Texting in the car makes crash 23 times more likely
November 6, 2009 by Sam NarisiPosted in: In this week's e-newsletter, Latest News & Views, cell phone, mobile technology
We all know that driving and text-messaging don’t mix. And the topic has gotten national recognition, with Transportation Secretary Ray LaHood recently calling it a “national epidemic.”
Many states have passed or are passing legislation to ban the practice, but that’s not stopping compulsive texters.
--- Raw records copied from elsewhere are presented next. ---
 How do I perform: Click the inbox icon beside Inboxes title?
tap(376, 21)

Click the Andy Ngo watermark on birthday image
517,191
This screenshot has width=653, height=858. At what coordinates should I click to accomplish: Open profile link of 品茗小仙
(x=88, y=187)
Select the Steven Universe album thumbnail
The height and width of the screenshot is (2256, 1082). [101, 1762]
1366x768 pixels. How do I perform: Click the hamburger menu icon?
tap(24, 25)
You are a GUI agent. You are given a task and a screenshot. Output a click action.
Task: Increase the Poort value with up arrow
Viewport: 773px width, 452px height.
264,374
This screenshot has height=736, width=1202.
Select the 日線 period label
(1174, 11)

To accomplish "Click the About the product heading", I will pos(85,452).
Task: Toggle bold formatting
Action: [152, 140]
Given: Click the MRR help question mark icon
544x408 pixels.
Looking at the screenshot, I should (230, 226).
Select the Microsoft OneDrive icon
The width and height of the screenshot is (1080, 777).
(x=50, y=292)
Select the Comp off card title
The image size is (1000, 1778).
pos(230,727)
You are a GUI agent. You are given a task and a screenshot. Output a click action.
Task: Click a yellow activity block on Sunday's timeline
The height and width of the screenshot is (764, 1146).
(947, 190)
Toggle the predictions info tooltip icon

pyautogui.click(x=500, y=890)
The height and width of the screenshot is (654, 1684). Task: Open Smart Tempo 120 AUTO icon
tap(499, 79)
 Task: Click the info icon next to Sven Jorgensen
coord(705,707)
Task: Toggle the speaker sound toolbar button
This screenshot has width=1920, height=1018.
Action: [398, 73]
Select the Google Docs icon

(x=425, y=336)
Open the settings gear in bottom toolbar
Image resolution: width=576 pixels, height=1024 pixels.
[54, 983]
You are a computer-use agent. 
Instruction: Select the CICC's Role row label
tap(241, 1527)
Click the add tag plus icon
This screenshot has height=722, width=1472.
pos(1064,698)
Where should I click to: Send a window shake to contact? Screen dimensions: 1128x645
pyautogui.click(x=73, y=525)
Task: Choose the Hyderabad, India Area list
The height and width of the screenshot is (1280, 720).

But work pressures have way of making people take foolish risks. And many are. In a 2007 survey, tech research company IDC noted that 70% of the owners smartphones (BlackBerrys, iPhones and the like) admit to using them in the cars on a regular basis. Since the large majority of commuters ride alone, few of them are presumably sitting in the passenger seat. Add to commuters the large number of salespeople, service workers, and delivery drivers who are tethered more and more by software to the home office. And the growth of such devices has exploded since them, so presumably it’s getting worse.
There are no very good statistics on accidents caused by inattentive text messages and email readers. But a recent Virginia Tech Transportation Institute study found drivers just talking on a cell phone are 1.3 times more likely as non-distracted drivers to get in an accident or near-accident, while those dialing a cell phone are 2.8 times more accident probe. Worst, according to the study, is texting: “Text messaging made the risk of crash or near-crash event 23.2 times as high as non-distracted driving.”
Why do people do it? For many, the need to be on top of what’s going on in the office has become a must. The expectation is that calls will be answered, emails turned around on the spot. Add the tempting applications for weather reports, driving directions, and sports scores that can tempt the bored, lost or anxious commuter.
But don’t worry. If you get in an accident thanks to smartphone distraction (and survive), there’s an iPhone app (iWreck) to help you collect accident data for the insurance company.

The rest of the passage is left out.